Between the three vowels, literature is suggestive of increased oral impedance during production of vowel /i/. Apparently, this creates scope for resistance in oral airflow and facilitates increased nasal airflow. Based on these views, the transpalatal nasalance theory was put forth that reviews higher nasal scores for vowel /i/ [17]. Adding to these views are the shared resonance properties of vowel /i/ and nasal cavity. The acoustic feature of vowel /i/ characterizes a first formant frequency at close proximity to nasal murmur created by soft palate [17]. This information sheds light on greater degree of sound variations in nasal cavity. On the contrary, vowel /a/ is a low vowel that is produced with an open mouth approach that has relatively less oral impedance. This continuingly increases the acoustic power spectrum and vocal intensity at the level of oral cavity [18].
Recently, studies were carried out to measure hypernasality using VLHR in different clinical population like subjects with nasal decongestion, palatal fistula and velopharyngeal [6–8]. These studies reported significantly increased VLHR after decongestant treatment, higher VLHR values in nasalized sounds than oral sounds and high correlation of VLHR index with perceptual rating and nasalence scores. Comparison between earlier works and the present study is challenging due to differences in method adopted. However, on the other hand studies suggest that presence of nasal resonance consists of increased low frequency energy i.e., nasal formant and decreased high frequency energy i.e., anti resonance of nasal voices because of velopharyngeal inadequacy [19,20]. Based on these assumptions, the VLHR values obtained in our cleft palate subjects are in consonance with the results of earlier studies.
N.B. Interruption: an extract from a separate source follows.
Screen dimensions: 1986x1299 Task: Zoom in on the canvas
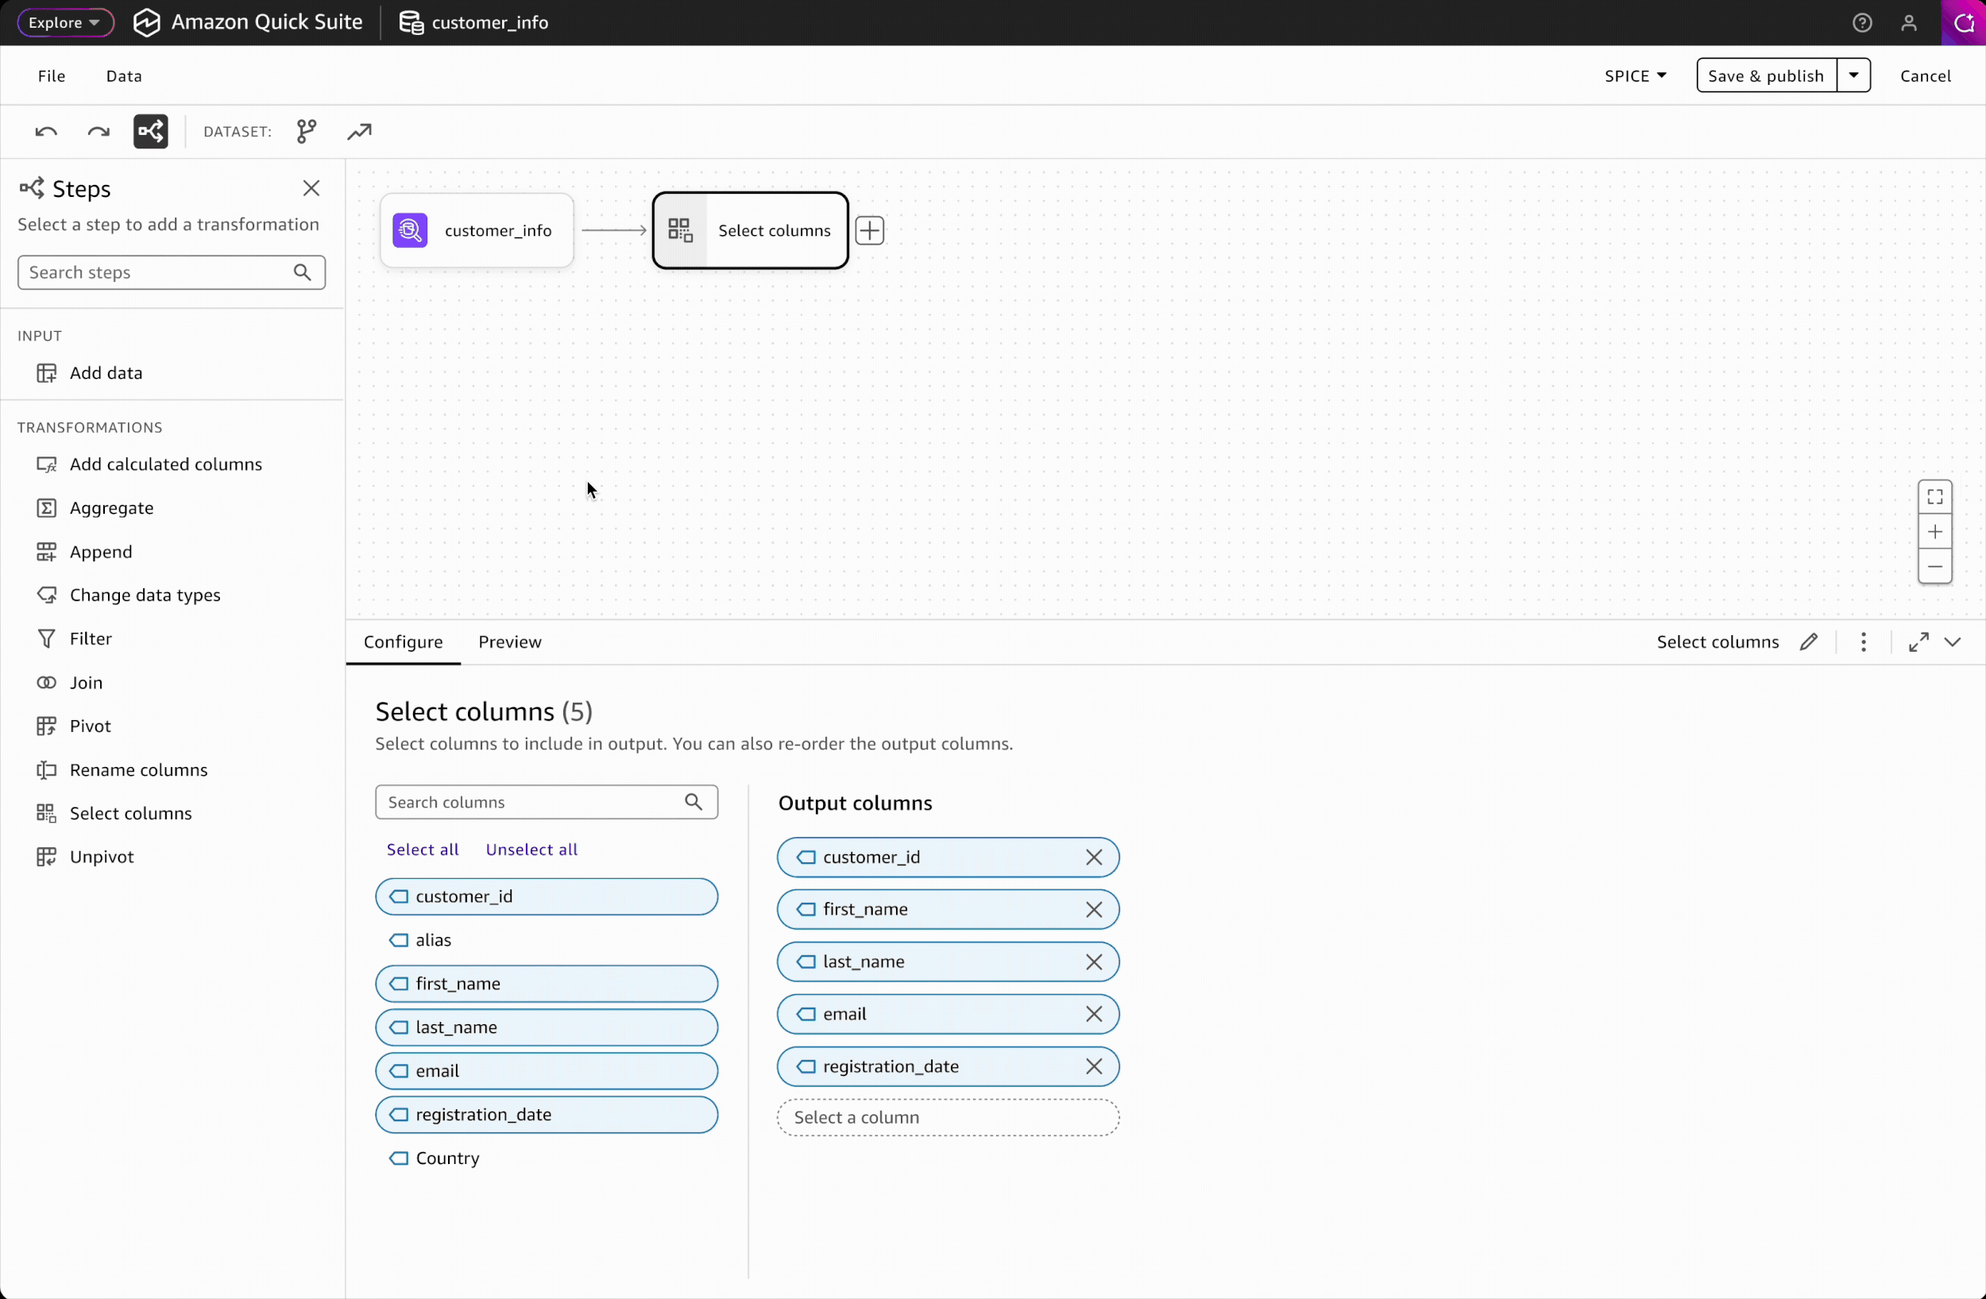(1934, 532)
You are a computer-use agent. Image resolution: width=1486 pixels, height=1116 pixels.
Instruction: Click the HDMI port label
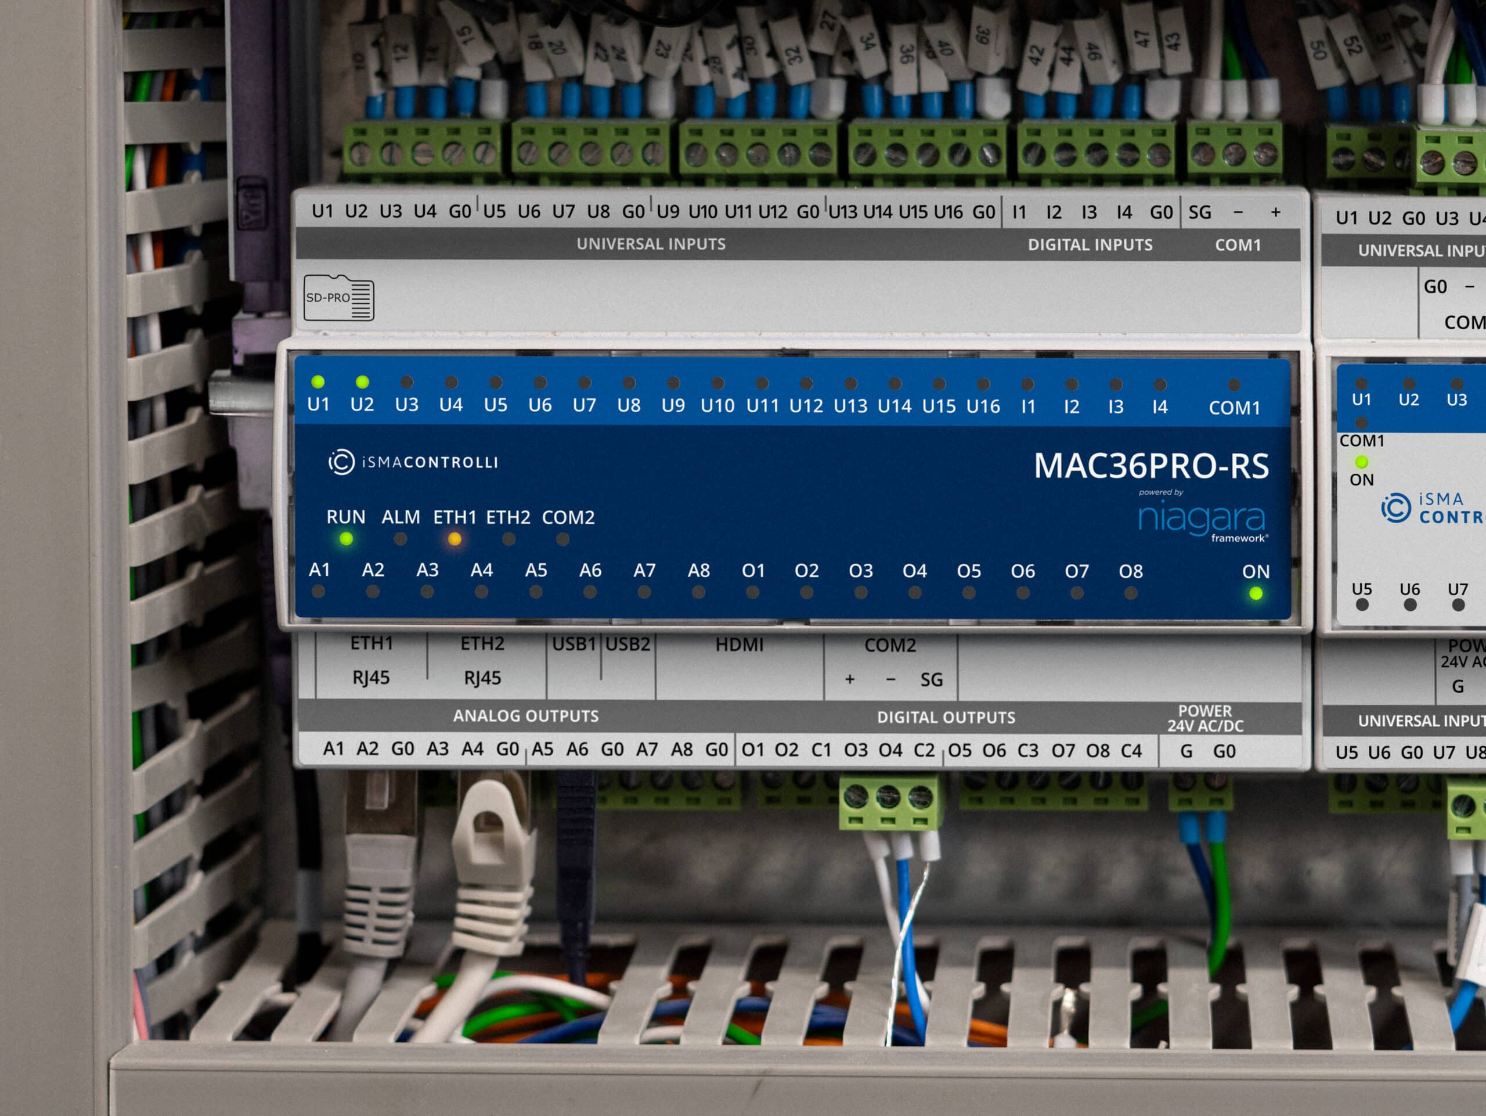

Despite these remarks perceptual assessment remains as a gold standard approach for evaluating nasality [3]. However, perceptual assessment becomes more challenging in complex populations like cleft palate due to varying components of voice like pitch, loudness and resonance imparting a great influence on the signal perceived by the listener.
Limitation
Further the results of this study must be considered in the context of following limitations. The samples analysed in the present study were only phonation samples (/a/, /i/, & /u/). Future work is necessary to test the VLHR in different CVC combinations, passage reading, and connected speech. Also, the effect of different type and approach of surgery to correct cleft palate can be studied objectively.
Conclusion
This study is an attempt to use spectral measure VLHR, to note nasality in children with cleft palate before and after surgery. Results revealed that the VLHR values were lower for cleft palate subjects postoperatively. The reduced VLHR values postoperatively, may be attributed to the properties of decreased low frequency energy of nasal voice in cleft palate subjects after surgery. Hence, we conclude that VLHR parameter is sensitive enough to detect nasal voices in cleft palate subjects. Further research can be carried out on a larger sample of individuals with cleft palate to establish the validity of using VLHR and determining its efficacy as a definitive tool for clinical setup. Specifically, studies can be carried out to note the treatment outcome before and after speech therapy in children and adults.